» Records to process:
= = = = = = =

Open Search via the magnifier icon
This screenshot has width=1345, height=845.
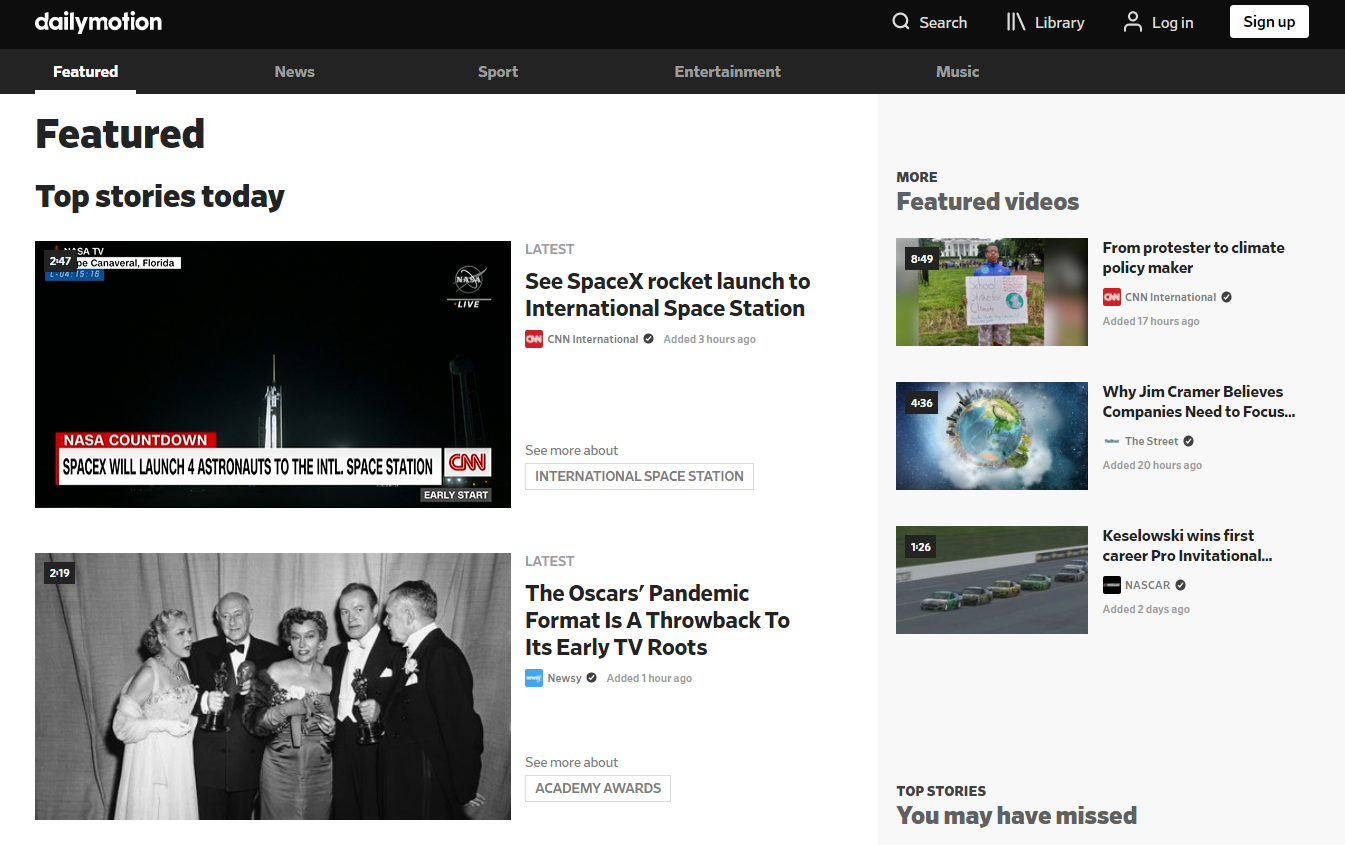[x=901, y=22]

= = = = = = =

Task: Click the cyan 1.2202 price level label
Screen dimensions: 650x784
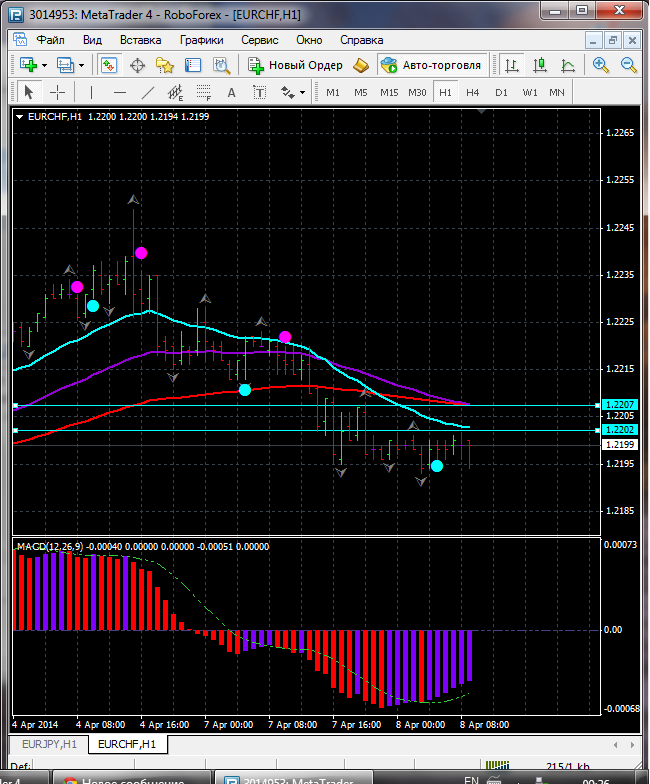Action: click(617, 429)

= = = = = = =

» Task prompt: Rewrite the data from the line containing "Open Search via the magnifier icon" through the line containing "[x=901, y=22]", inclusive, replacing "magnifier icon" with "search button" and keeping everything else the same. Leave out the pictures.

» Exercise result:
Open Search via the search button
This screenshot has width=1345, height=845.
[x=901, y=22]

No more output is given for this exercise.